* **What the exercise asks**:
Would you write out the entries below, every one of them, exactly?

* **Given entries**:

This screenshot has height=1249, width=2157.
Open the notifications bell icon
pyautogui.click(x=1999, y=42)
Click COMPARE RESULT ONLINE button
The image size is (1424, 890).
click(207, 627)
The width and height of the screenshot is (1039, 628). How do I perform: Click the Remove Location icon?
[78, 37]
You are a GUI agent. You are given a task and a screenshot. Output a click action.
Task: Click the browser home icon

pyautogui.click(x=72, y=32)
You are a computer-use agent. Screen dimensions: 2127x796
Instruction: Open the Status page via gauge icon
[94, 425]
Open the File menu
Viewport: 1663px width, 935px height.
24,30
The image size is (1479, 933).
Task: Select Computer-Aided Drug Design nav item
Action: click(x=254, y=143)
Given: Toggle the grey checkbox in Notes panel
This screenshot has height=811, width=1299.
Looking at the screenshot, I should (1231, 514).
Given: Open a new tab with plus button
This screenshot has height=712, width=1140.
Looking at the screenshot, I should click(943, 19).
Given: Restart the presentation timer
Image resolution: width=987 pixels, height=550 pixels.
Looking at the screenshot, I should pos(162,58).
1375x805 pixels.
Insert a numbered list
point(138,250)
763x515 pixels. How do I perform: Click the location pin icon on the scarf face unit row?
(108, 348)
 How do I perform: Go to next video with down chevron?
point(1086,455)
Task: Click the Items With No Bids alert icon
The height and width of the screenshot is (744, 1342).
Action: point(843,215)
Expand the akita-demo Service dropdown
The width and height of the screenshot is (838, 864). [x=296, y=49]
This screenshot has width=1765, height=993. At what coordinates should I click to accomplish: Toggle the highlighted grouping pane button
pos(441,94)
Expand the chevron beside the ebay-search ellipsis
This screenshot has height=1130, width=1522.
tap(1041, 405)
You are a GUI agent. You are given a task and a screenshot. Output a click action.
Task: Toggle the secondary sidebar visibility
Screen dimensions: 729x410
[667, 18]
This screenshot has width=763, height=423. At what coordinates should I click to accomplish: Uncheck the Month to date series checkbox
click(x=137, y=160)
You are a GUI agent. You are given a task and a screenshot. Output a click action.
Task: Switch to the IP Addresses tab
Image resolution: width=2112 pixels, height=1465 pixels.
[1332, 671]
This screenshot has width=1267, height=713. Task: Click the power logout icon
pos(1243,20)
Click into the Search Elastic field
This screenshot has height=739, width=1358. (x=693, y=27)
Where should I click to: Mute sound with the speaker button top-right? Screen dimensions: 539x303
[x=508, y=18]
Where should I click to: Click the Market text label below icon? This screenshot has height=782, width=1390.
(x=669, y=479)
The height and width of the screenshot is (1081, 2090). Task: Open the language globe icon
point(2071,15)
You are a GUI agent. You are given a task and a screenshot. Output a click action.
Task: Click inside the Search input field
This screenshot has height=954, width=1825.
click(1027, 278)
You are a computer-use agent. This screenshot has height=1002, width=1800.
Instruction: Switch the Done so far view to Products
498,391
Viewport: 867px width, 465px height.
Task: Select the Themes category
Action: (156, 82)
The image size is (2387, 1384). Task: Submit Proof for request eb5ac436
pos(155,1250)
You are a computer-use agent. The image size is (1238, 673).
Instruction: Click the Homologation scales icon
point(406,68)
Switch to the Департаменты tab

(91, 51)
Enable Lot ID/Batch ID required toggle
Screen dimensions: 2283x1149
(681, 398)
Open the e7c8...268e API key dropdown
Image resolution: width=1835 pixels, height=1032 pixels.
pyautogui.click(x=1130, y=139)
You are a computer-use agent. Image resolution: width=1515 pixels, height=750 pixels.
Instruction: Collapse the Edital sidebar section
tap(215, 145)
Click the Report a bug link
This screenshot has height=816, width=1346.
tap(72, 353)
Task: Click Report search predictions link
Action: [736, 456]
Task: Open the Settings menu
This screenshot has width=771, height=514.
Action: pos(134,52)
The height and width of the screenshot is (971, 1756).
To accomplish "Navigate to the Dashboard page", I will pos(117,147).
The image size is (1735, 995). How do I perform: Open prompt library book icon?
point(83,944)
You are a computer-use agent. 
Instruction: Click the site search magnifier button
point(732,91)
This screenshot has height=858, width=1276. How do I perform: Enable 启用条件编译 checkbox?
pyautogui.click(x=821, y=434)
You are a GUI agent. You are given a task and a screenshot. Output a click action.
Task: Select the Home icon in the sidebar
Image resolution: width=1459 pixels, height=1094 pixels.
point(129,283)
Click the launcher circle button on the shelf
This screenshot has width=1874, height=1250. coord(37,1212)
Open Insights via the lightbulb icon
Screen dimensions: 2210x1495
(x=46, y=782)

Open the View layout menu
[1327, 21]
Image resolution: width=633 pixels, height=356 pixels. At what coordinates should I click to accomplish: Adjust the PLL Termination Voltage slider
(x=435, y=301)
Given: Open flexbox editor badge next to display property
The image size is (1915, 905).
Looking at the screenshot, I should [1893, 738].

* **Exercise solution**:
This screenshot has height=1249, width=2157.
Open the notifications bell icon
pyautogui.click(x=1999, y=42)
Click COMPARE RESULT ONLINE button
The image size is (1424, 890).
click(207, 627)
The width and height of the screenshot is (1039, 628). How do I perform: Click the Remove Location icon?
[78, 37]
You are a GUI agent. You are given a task and a screenshot. Output a click action.
Task: Click the browser home icon

pyautogui.click(x=72, y=32)
You are a computer-use agent. Screen dimensions: 2127x796
Instruction: Open the Status page via gauge icon
[94, 425]
Open the File menu
Viewport: 1663px width, 935px height.
24,30
The image size is (1479, 933).
Task: Select Computer-Aided Drug Design nav item
Action: click(x=254, y=143)
Given: Toggle the grey checkbox in Notes panel
This screenshot has height=811, width=1299.
Looking at the screenshot, I should (1231, 514).
Given: Open a new tab with plus button
This screenshot has height=712, width=1140.
Looking at the screenshot, I should click(943, 19).
Given: Restart the presentation timer
Image resolution: width=987 pixels, height=550 pixels.
Looking at the screenshot, I should pos(162,58).
1375x805 pixels.
Insert a numbered list
point(138,250)
763x515 pixels. How do I perform: Click the location pin icon on the scarf face unit row?
(108, 348)
 How do I perform: Go to next video with down chevron?
point(1086,455)
Task: Click the Items With No Bids alert icon
The height and width of the screenshot is (744, 1342).
Action: point(843,215)
Expand the akita-demo Service dropdown
The width and height of the screenshot is (838, 864). [x=296, y=49]
This screenshot has width=1765, height=993. At what coordinates should I click to accomplish: Toggle the highlighted grouping pane button
pos(441,94)
Expand the chevron beside the ebay-search ellipsis
This screenshot has height=1130, width=1522.
tap(1041, 405)
You are a GUI agent. You are given a task and a screenshot. Output a click action.
Task: Toggle the secondary sidebar visibility
Screen dimensions: 729x410
[667, 18]
This screenshot has width=763, height=423. At what coordinates should I click to accomplish: Uncheck the Month to date series checkbox
click(x=137, y=160)
You are a GUI agent. You are given a task and a screenshot. Output a click action.
Task: Switch to the IP Addresses tab
Image resolution: width=2112 pixels, height=1465 pixels.
[1332, 671]
This screenshot has width=1267, height=713. Task: Click the power logout icon
pos(1243,20)
Click into the Search Elastic field
This screenshot has height=739, width=1358. (x=693, y=27)
Where should I click to: Mute sound with the speaker button top-right? Screen dimensions: 539x303
[x=508, y=18]
Where should I click to: Click the Market text label below icon? This screenshot has height=782, width=1390.
(x=669, y=479)
The height and width of the screenshot is (1081, 2090). Task: Open the language globe icon
point(2071,15)
You are a GUI agent. You are given a task and a screenshot. Output a click action.
Task: Click inside the Search input field
This screenshot has height=954, width=1825.
click(1027, 278)
You are a computer-use agent. This screenshot has height=1002, width=1800.
Instruction: Switch the Done so far view to Products
498,391
Viewport: 867px width, 465px height.
Task: Select the Themes category
Action: (156, 82)
The image size is (2387, 1384). Task: Submit Proof for request eb5ac436
pos(155,1250)
You are a computer-use agent. The image size is (1238, 673).
Instruction: Click the Homologation scales icon
point(406,68)
Switch to the Департаменты tab

(91, 51)
Enable Lot ID/Batch ID required toggle
Screen dimensions: 2283x1149
(681, 398)
Open the e7c8...268e API key dropdown
Image resolution: width=1835 pixels, height=1032 pixels.
pyautogui.click(x=1130, y=139)
You are a computer-use agent. Image resolution: width=1515 pixels, height=750 pixels.
Instruction: Collapse the Edital sidebar section
tap(215, 145)
Click the Report a bug link
This screenshot has height=816, width=1346.
tap(72, 353)
Task: Click Report search predictions link
Action: [736, 456]
Task: Open the Settings menu
This screenshot has width=771, height=514.
Action: pos(134,52)
The height and width of the screenshot is (971, 1756).
To accomplish "Navigate to the Dashboard page", I will pos(117,147).
The image size is (1735, 995). How do I perform: Open prompt library book icon?
point(83,944)
You are a computer-use agent. 
Instruction: Click the site search magnifier button
point(732,91)
This screenshot has height=858, width=1276. How do I perform: Enable 启用条件编译 checkbox?
pyautogui.click(x=821, y=434)
You are a GUI agent. You are given a task and a screenshot. Output a click action.
Task: Select the Home icon in the sidebar
Image resolution: width=1459 pixels, height=1094 pixels.
point(129,283)
Click the launcher circle button on the shelf
This screenshot has width=1874, height=1250. coord(37,1212)
Open Insights via the lightbulb icon
Screen dimensions: 2210x1495
(x=46, y=782)

Open the View layout menu
[1327, 21]
Image resolution: width=633 pixels, height=356 pixels. At what coordinates should I click to accomplish: Adjust the PLL Termination Voltage slider
(x=435, y=301)
Given: Open flexbox editor badge next to display property
The image size is (1915, 905).
Looking at the screenshot, I should [1893, 738].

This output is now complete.